Le palazzine sono state recentemente sgomberateArchivio

Nuovo fuoco su via San Giulio. «Quelle palazzine vanno abbattute»

L’attacco del consigliere Caputo: «A cosa servono le nuove case Aler?»

CASTELLANZA - Il discorso somiglia molto a un fuoco dentro un camino. Di tanto in tanto si indebolisce, poi si rialimenta. A mettere nuova legna per vivificare la fiamma dell’attenzione sul discorso del futuro delle palazzine di via san Giulio è questa volta Romeo Caputo.

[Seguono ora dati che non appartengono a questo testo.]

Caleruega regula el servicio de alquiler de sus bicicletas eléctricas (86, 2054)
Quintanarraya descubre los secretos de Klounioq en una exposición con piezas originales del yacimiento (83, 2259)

Il consigliere indipendente che siede sui banchi dell’opposizione, al riguardo, è risoluto e taglia via ogni possibile giro di parole: occorre demolirle. Atteggiamento decisamente più radicale rispetto a quello più valutativo e possibilista espresso alcuni giorni da dal primo cittadino Mirella Cerini che non aveva escluso alcuno scenario compresa la riqualificazione.

Lo scenario

«Quelle palazzine dovranno essere demolite – spiega Caputo – e credo che quanto successo alcuni giorni fa ovvero l’ingresso di alcune persone cui ha fatto seguito uno sgombero della polizia locale vada a confermarlo nel modo più pieno: in più allora a che sarebbe servito creare le case Aler alla Madonnina?».

Dunque non vi è alternativa: così come sono , afferma Caputo, tenerle in vita è un elogio dell’inutilità. Certo, fa intendere, l’edificato potrebbe rinascere dalle ceneri del demolito. Ma sotto una pelle e un operatore totalmente diversi. E il punto è proprio questo: chi potrebbe farsi avanti? «Certo – prosegue Caputo – si potrebbe valutare uno scenario di questo tipo, un privato investe, stabilisce un accordo con il Comune da cui potrebbe scaturire, che so io, una quota di appartamenti al Comune e un’altra all’imprenditore che costruisce; si possono valutare anche per esempio alcune agevolazioni per quanto concerne le giovani coppie».

Dibattito caldissimo

Il fatto che la temperatura del comparto edilizio non sia ancora al bello stabile lascia intendere che la fila di chi sarebbe disposto a percorrere questo sentiero, almeno per ora, non sia chilometrica. Il discorso dell’abbattimento o della ristrutturazione non mancherà di scaldare anche i motori del dibattito politico cittadino come del resto ha fatto e a più riprese in tutti questi anni.

Vi è, per ora, un impegno assunto con chiarezza dal primo cittadino ovvero mettere mano al problema in via prioritaria. Quale poi sarà il seguito della storia è risposta che possa detenere al momento soltanto il titolare di una sfera di cristallo. E forse neppure lui.